Q15 Paul Flynn: I am trying to get away from the idea of politicians who live in a world which is shaped like a saucer, that we are all in this saucer, we are concentrating across the other side of the saucer at our own affairs and the rim of the saucer is the horizon over which we cannot see and that is the date of the next General Election. This would be dealt with by political decision. Could you say in what practical way we can change the institutions in Parliament on this? You suggested this early on. You suggested leaving this to the select committees which have achieved a degree of detachment outside the political dog fight, but there is the silo argument there, that they might well be taking their own departmental interest. You suggested bringing in academics, which I think we would warmly welcome. Can you think how we could set up some institution, extra committee, extra body here which would do those things and which would bring us as far away as possible from the political fight and bring in people from outside, but also change the perspectives to those of the interests of our grandchildren and great grandchildren.

Sir Michael Bichard: We are both suggesting some kind of futures committee or liaison committee. The only issue there is that you do not do what we were describing has happened in the Civil Service in the past, which is marginalise it. Select committees should have a strategic responsibility within their particular field; probably across government it would be good if there were some forum where we were encouraging MPs to think about the future in the way I know they do in other countries. That would be an entirely healthy development. The academic community could certainly be involved in that.

Dr Mulgan: To ensure it not becoming a silo, any such committee does need to represent the other committees. I should certainly advocate involving outsiders, though not only academics; academics are often not very well placed in terms of methods for thinking about the future and much of the best serious work on this is done outside universities nowadays. Any such committee needs a series of methods which is its own, which gives it purchase: for example, looking at the stock of national assets and whether that is being run down or increased, interpreted in the widest sense in terms of physical, natural, financial as well as human capital and so on, what is happening to inter-generational distributions as pensions' policy and other things change. That is what would give it purchase and perhaps a label which is something like the next generation rather than the future. Some people's eyes glaze over when they see the words "the future" and they think therefore it is not for real and it does not have the bite of day-to-day decisions. In November 2003 and then again in January this year the Government published a strategic audit, which was an attempt to take stock of long-term trends and challenges and what government needed to do differently. As far as I am aware, that was not discussed in Parliament and it is not quite clear where in Parliament it would have been discussed, which is perhaps another justification for some new bit of machinery.

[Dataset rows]
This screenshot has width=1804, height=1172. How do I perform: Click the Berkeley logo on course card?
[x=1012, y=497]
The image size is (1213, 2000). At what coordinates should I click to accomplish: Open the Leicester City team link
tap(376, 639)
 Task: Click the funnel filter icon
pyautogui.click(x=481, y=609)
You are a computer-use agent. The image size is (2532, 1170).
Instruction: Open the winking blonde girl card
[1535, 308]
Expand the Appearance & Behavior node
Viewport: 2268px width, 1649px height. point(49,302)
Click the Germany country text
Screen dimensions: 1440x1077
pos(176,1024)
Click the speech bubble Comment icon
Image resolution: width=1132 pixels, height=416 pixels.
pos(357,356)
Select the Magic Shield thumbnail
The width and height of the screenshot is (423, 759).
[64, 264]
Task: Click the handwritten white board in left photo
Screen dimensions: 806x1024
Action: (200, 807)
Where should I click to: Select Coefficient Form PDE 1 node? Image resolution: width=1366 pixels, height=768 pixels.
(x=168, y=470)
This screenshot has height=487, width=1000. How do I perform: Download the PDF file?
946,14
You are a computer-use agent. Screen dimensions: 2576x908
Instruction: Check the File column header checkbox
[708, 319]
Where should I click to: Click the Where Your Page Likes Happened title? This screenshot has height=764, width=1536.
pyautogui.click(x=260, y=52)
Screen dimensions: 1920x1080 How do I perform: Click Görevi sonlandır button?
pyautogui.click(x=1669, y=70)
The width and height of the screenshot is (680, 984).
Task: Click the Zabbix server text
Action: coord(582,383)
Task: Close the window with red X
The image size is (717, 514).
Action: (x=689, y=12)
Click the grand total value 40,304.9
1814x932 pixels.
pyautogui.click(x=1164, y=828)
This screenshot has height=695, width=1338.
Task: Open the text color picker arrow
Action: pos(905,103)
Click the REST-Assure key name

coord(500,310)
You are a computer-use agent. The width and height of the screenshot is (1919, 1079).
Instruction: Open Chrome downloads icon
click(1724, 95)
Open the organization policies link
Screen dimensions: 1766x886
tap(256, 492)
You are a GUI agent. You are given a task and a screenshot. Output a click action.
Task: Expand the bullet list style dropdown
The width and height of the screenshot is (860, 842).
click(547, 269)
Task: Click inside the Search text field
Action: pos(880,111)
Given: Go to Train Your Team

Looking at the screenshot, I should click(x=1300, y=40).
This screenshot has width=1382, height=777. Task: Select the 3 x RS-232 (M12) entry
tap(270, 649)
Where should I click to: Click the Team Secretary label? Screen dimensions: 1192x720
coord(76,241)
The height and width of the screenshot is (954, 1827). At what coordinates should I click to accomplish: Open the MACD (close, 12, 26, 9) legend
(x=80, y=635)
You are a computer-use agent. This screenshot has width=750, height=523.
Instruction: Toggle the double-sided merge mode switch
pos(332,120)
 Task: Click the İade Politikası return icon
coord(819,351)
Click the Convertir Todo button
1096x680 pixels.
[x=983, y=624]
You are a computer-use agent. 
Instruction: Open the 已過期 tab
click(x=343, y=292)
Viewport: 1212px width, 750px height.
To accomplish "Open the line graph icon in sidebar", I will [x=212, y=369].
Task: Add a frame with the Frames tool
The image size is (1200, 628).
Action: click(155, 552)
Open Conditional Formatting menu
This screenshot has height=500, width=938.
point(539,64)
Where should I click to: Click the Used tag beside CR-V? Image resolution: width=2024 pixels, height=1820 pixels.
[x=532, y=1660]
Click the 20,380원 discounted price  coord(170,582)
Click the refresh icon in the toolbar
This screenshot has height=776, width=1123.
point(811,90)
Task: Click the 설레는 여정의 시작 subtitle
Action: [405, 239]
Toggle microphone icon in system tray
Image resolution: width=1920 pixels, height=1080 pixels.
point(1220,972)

* SET EXERCISE:
Pick up the hearing transcript above on long-term thinking in Parliament and carry it on from its last sentence.

* RESPONSE TO THE EXERCISE:
Q16 Grant Shapps: Everything you are saying is very interesting, but I am not sure we are making huge amounts of progress, partly because neither of you is suggesting anything radically from what appears to happen today. I do want to challenge Sir Michael's comments, which did shock me, about the Turner report, if only to spice this up a little bit. You were saying that you thought the Turner report was very good and I agree that it is a good report. I am surprised I suppose by your lack of cynicism as to why we even have a Turner report. We have a Turner report because the Government have failed in their pension revision, lots of things we know about like £5 billion raids on pensions over a number of years and those sorts of things, which gets to the point where the pensions are depleted and a neat thing for the Government to do is to throw this out to somebody else to make it seem that this is a problem which is way beyond our shores and nothing to do with government and what we need to do is think about this for the sake of future generations. In shorthand, what I am trying to say to you is that the results of the Turner report were blooming obvious: we need to do three or four things to pensions to make them work, but the reasons behind the Turner report being commissioned in the first place were also extremely obvious and very political, would you not agree?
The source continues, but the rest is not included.